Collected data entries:
######
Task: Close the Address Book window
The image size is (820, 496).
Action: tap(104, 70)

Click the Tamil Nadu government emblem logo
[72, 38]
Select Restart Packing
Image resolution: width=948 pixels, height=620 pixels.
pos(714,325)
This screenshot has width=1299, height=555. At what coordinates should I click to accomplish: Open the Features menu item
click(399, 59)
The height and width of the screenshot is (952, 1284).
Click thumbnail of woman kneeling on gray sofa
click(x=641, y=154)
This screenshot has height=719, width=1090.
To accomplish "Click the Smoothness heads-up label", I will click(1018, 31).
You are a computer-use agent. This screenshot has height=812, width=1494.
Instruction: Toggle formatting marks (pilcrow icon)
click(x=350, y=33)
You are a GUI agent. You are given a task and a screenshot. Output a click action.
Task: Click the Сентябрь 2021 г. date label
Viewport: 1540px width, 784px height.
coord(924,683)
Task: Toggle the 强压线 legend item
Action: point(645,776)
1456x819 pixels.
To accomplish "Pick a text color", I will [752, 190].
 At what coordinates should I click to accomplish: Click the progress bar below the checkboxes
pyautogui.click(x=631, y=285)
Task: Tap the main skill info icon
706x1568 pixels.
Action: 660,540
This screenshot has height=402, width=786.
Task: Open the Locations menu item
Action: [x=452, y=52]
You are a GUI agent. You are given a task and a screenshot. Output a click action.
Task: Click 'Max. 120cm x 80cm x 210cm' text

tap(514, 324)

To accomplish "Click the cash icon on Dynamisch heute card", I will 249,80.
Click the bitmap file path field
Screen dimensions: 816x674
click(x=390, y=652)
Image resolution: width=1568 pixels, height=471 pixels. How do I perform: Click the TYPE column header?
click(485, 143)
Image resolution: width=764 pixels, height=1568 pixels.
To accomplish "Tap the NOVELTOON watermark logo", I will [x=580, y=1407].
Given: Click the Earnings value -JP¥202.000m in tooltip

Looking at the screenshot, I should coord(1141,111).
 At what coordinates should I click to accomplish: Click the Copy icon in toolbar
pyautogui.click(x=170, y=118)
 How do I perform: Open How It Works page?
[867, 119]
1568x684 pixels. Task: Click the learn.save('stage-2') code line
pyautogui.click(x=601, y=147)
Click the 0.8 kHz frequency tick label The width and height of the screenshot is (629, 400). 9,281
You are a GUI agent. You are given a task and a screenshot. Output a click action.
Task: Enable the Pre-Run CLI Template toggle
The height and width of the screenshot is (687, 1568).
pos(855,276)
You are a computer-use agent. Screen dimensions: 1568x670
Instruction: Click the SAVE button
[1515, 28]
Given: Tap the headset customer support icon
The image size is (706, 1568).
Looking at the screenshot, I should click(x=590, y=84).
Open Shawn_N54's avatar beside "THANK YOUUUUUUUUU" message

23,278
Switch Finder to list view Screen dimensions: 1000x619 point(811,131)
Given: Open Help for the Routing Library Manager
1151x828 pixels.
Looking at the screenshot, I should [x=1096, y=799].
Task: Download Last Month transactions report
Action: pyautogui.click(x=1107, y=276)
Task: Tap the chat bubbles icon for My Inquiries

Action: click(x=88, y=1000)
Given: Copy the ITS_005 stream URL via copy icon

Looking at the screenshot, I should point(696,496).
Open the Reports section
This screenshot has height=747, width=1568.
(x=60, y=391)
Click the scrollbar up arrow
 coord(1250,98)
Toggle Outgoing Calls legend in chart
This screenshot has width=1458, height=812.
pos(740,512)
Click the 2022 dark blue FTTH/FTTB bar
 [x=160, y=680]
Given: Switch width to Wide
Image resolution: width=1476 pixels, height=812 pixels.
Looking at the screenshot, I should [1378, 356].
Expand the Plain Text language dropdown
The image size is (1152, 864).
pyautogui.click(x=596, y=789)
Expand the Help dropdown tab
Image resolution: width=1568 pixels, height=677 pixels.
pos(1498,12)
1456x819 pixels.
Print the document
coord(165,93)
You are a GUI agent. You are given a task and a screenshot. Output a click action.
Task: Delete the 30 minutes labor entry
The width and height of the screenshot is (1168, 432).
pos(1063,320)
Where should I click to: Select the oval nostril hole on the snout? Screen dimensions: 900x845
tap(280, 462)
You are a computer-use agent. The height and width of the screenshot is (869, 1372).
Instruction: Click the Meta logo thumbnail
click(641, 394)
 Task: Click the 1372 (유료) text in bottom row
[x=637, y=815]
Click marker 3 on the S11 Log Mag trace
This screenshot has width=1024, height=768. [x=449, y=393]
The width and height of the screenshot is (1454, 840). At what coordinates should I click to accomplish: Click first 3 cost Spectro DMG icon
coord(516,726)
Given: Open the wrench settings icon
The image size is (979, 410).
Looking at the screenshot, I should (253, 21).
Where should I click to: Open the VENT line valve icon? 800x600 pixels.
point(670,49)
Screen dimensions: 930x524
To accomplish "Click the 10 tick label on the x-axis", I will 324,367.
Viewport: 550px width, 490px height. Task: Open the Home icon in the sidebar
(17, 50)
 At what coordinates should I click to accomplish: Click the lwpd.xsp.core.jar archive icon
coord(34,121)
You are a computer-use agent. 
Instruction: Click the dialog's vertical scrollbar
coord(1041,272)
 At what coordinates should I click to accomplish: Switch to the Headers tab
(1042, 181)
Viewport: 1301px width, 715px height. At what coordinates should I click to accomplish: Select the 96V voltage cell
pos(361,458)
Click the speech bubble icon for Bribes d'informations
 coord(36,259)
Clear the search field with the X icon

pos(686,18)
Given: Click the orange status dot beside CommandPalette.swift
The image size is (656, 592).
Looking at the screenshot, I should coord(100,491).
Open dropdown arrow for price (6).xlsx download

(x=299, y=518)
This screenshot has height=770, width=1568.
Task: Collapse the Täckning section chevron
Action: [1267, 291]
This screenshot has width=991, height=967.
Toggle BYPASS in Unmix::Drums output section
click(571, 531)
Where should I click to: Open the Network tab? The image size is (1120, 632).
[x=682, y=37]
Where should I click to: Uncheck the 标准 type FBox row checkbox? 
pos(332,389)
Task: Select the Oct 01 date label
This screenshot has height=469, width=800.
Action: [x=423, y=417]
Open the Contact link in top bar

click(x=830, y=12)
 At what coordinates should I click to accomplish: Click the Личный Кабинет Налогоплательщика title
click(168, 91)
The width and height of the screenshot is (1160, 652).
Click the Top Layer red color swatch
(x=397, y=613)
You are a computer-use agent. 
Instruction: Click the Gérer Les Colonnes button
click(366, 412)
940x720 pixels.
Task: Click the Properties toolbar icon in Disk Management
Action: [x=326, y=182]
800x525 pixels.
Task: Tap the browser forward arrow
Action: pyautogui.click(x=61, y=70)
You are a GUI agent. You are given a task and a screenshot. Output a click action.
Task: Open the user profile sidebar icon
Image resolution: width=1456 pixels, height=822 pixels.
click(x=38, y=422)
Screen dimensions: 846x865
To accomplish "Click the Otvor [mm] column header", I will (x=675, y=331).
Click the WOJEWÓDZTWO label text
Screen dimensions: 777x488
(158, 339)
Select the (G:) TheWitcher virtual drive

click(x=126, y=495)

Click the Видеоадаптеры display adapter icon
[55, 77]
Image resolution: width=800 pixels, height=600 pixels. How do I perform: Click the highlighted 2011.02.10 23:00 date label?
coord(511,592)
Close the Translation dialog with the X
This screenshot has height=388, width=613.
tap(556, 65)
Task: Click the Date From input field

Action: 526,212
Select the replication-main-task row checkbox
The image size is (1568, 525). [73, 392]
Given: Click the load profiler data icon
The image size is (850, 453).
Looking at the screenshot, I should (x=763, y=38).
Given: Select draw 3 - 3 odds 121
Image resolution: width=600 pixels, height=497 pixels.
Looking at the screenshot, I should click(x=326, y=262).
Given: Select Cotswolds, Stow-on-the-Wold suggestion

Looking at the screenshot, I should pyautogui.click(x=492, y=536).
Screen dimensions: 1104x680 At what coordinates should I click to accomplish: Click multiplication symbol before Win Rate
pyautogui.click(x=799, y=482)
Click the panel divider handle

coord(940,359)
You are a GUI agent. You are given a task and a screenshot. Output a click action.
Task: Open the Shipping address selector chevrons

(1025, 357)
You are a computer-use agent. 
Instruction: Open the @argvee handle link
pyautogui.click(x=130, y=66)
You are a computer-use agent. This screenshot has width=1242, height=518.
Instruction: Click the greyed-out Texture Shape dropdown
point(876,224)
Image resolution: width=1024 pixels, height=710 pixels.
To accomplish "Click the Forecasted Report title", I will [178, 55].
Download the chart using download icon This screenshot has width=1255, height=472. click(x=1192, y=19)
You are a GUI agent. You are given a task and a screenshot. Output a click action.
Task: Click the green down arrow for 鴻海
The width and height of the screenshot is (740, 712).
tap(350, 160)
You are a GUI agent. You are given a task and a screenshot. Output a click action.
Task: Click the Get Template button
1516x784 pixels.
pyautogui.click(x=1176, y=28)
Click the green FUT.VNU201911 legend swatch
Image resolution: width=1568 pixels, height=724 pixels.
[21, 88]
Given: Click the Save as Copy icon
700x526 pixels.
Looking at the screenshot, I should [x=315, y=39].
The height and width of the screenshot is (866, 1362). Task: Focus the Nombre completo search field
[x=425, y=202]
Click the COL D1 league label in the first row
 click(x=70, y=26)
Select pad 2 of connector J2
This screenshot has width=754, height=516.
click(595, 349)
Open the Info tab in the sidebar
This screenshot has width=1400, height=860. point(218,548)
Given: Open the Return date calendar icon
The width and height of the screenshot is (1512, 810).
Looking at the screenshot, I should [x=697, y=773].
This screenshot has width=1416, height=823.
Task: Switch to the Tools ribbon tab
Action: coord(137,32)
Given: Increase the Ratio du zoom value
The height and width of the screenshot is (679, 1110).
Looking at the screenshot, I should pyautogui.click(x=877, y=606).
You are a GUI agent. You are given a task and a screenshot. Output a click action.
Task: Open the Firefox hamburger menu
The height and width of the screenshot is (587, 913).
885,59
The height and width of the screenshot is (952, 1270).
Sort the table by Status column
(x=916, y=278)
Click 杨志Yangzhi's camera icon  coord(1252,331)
######
§ EXERCISE GOAL: Reproduce the part of the records that runs from the start through the line containing "pos(714,325)", switching "Address Book" to "Contacts" and leaving everything else unchanged.

§ OUTPUT FOR THIS TASK:
Task: Close the Contacts window
The image size is (820, 496).
Action: tap(104, 70)

Click the Tamil Nadu government emblem logo
[72, 38]
Select Restart Packing
Image resolution: width=948 pixels, height=620 pixels.
pos(714,325)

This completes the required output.